Under the new, statewide program New York is being divided up into three regions: Con Edison territory, Long Island and Upstate. Each region is awarded incentives to support a certain number of megawatt blocks both for residential solar projects up to 25 kilowatts and small non-residential solar projects up to 200 kilowatts, the state said. When a megawatt target in a sector is reached that block is closed and a new megawatt block with a lower incentive level is started. “Once all of the blocks for a particular region and sector are filled, an incentive for that region and sector will no longer be offered,” the state said.

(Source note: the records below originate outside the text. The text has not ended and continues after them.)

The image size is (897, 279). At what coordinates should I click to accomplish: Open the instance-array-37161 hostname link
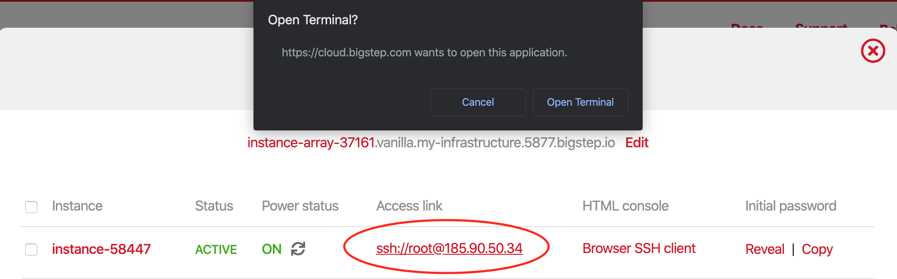[x=311, y=143]
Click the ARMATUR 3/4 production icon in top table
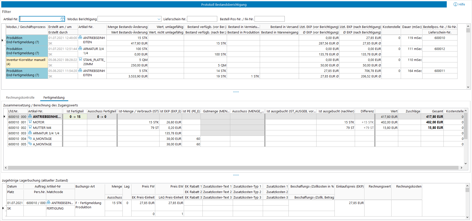This screenshot has height=221, width=472. click(x=80, y=48)
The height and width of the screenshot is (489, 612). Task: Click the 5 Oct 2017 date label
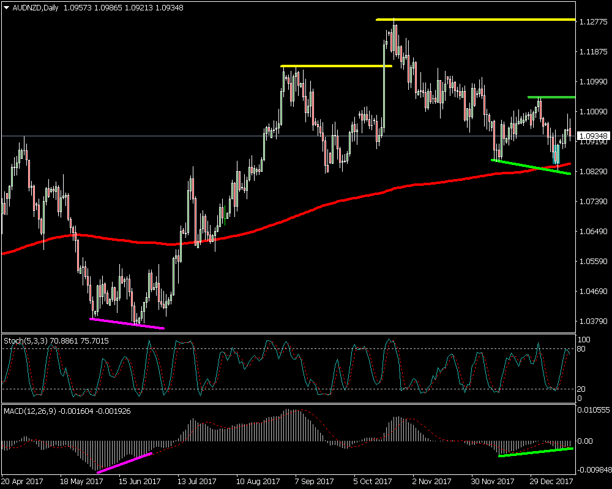click(x=373, y=481)
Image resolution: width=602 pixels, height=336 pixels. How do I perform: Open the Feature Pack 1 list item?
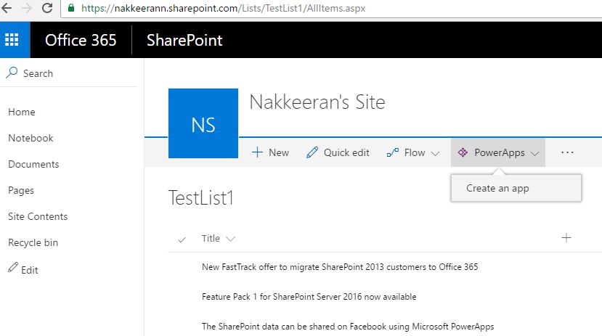[309, 296]
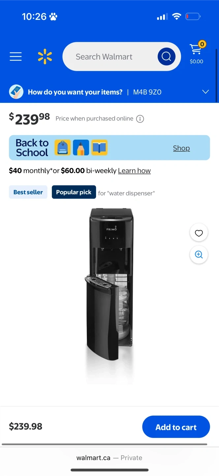219x476 pixels.
Task: Open the hamburger navigation menu
Action: pyautogui.click(x=16, y=57)
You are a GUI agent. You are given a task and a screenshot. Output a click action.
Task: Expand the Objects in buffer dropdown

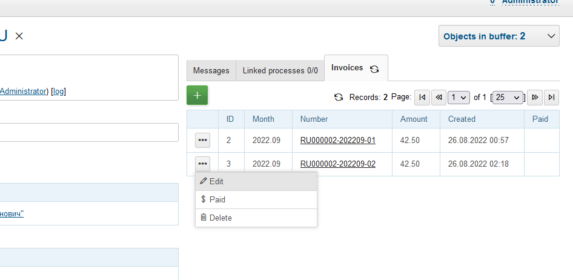(x=498, y=36)
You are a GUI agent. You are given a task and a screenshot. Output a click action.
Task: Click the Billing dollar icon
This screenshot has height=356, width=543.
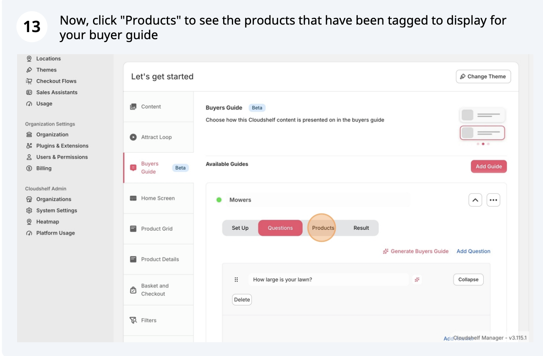point(29,168)
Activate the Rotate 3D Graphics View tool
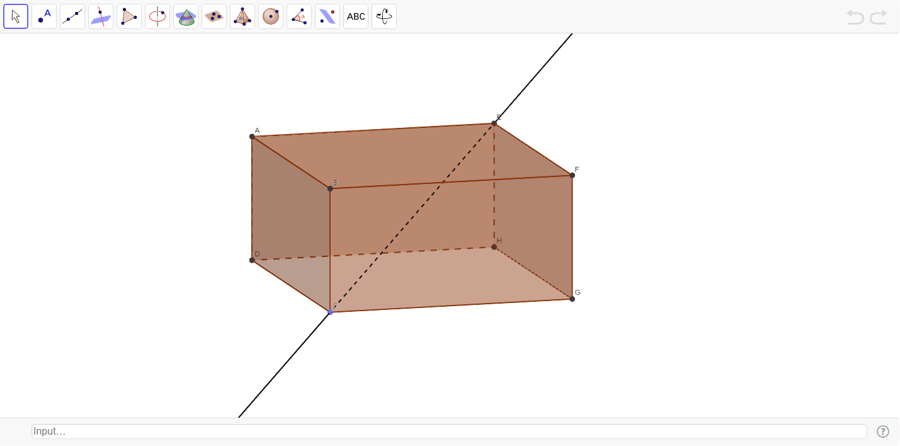The image size is (900, 446). [x=384, y=16]
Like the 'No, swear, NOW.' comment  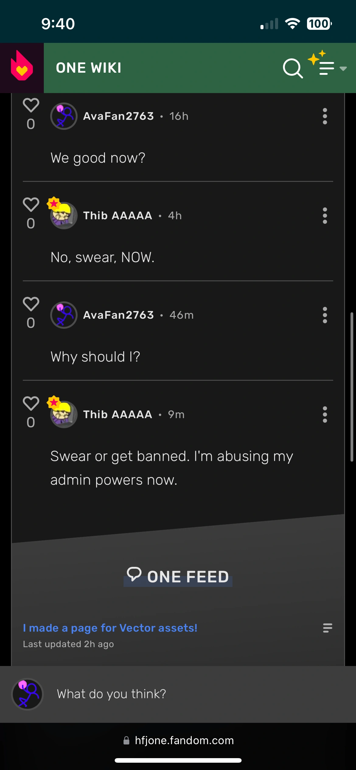31,205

John B. Rhodes, President and CEO, New York State Energy Research and Development Authority (NYSERDA), said, "The days of start-and-stop solar incentive programs are over. The NY-Sun Incentive Program will provide much needed funding certainty and transparency to the market to stimulate continued private sector growth of the solar industry. Governor Cuomo’s commitment to solar will enable significant growth in New York’s clean energy economy."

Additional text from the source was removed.